:: TEXT BLOCK ::
But Uncle Otto’s life was beautiful and rich, not defined by his later struggle. So what to be thankful for on this day? I was unable to travel to the funeral, but I have no doubt that much will be shared about family, as children, grandchildren and cousins banter with a smile.
Five Thankful Thoughts in honor of Uncle Otto:
- Family roots – My mother’s only brother (with four girls in the family), Uncle Otto followed my grandfather’s farming footsteps. The farm carries on with my cousins Tim and Scott, then their extended families. In a world where family roots sometimes struggle to take hold, Uncle Otto’s legacy will carry on.
- Family man – Five children in the Otto and Donna Wuethrich family were neat cousins to grow up with, though I was much younger. I never really got to know the oldest cousin, Jerry, as I was only ten years old when he died in a car accident. The photo here is one Scott posted on Facebook – isn’t it a lovely image of Uncle Otto and two of his happy kiddoes?
- Man of Faith – Otto Wuethrich held strong to his faith, and I know he was a part of the leadership at the Apostolic Christian Church in Francesville, where my mother attended when growing up. Though the more formal, traditional church may seem unusual, the heart of this church is pure on a level often not seen in less formal houses of worship. After Grandpa Wuethrich passed away when I was in elementary school, I recall Uncle Otto leading a prayer at a large family gathering. And his voice sounded exactly like Grandpa had sounded, with as sure of a prayer.
- Outdoorsman – Uncle Otto loved to fish – and he even stocked fish in the pond behind their home. And young relatives who love to fish were able to do so! I appreciated him sharing this bit of his life with us.
- Aunt Donna – his high school sweetheart! I’m thankful that he brought into the Wuethrich family a gem of a sister-in-law for my mother. Aunt Donna, later in life, developed a sweet yet sardonic humorous routine, a la Erma Bombeck, and we’re so blessed that she is a “Wonderful Wuethrich Woman.” The long goodbye of Alzheimer’s was especially hard for Aunt Donna, who also faces Parkinson’s, but she stood by Uncle Otto even when it was tough. We love you, Aunt Donna!
On this lovely Sunday, our family’s time of worship had us looking at prayer – an amazing gift that I continue to aim to understand. So today’s thankful things will start with prayer!
Today’s 5 Thankful things:
- God who answers prayer – Even when the answers aren’t quite what we thought we needed.
- God who knows – …even when we don’t. This photo of the robin was taken in front of our house four years ago, and it’s in honor of the similar robin we affectionately named “Dumb Bird.” Why? I’ll give the story next.

:: DATA EXTRACT ::
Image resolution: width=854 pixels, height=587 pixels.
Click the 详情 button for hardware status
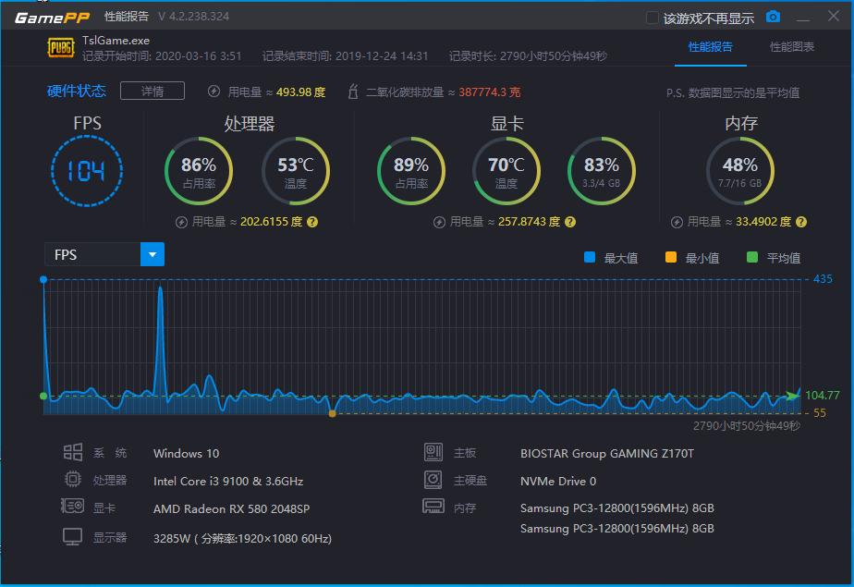pos(152,91)
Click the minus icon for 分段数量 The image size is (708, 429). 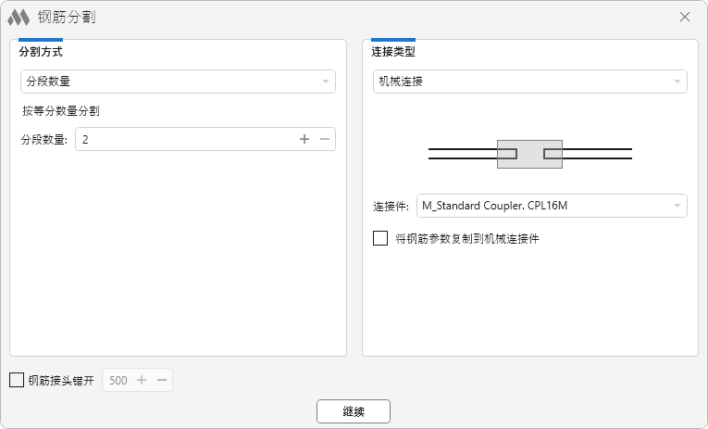point(324,139)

:: PARTS OF THE EXERCISE ::
1) Rewrite the post about Uncle Otto, starting at "Today’s 5 Thankful" and ending at "the story next.", with "robin" changed to "sparrow".
2) According to the post about Uncle Otto, at which church was he part of the leadership?
3) Carry on writing the post about Uncle Otto from the point where it stops.
The material has no connection to the post about Uncle Otto.

:: ANSWER SET ::
1)
Today’s 5 Thankful things:
- God who answers prayer – Even when the answers aren’t quite what we thought we needed.
- God who knows – …even when we don’t. This photo of the sparrow was taken in front of our house four years ago, and it’s in honor of the similar sparrow we affectionately named “Dumb Bird.” Why? I’ll give the story next.

2) The Apostolic Christian Church in Francesville.

3)
- Because too often, I’m the “dumb bird. This particular robin decided that he needed to build a nest over our front door, on the little ledge there. At only an inch or so deep, we knew a nest there wouldn’t survive, so we continually removed the pile of nest-building material he’d pile there. Each time we’d remove them, he’d pile them again. He didn’t see that we had removed those for a reason. Dumb Bird’s story was a parable God offered me – when I desire to build a nest that wouldn’t work, I know God has a tree somewhere that would suit me better than the ledge I deem as perfect.
- Family helps answer many of our prayers and needs – I continue to be amazed at how God continues to answer prayers and meet needs that I didn’t even know I had.
- Laughter – I love how happy laughter of family and friends can help lighten the heart and mood, giving God a chance to turn my ear to Him!
Happy Independence Day to my fellow Americans! The Fourth of July reminds me of so many things I have to be thankful for. Here are a few:
- I love our country! – Though quite imperfect, America is my home country, and there are so many wonderful things that come together to make our very diverse nation a beautiful place.
- Picturesque spots – From sea to shining sea, as the lyrics proclaim, America truly is beautiful.
- We’re young, but we do have history – As my daughters spent the past school year immersed in the depths of our history during advanced placement US History (APUSH), I, the parent, was reminded of chapters of our history that may not all make me proud, but do show how far we’ve come.
- Family roots – My grandmother (Dad’s mom, Helen Trimble) once told me that our family does date back to the colonial times. My great-great-great…… aunt was Dolly Madison’s sister, or something of that sort. (Dolly Madison was the wife of James Madison, not just the brand name of a snack cake advertised with the Peanuts cartoon characters.)
- Freedom! – Ability to worship God unimpeded by governmental rules and requirements is a beautiful thing.
p.s. The fourth of July is also the special day of a friend who lives “across the pond.” Happy Birthday, Ruthie!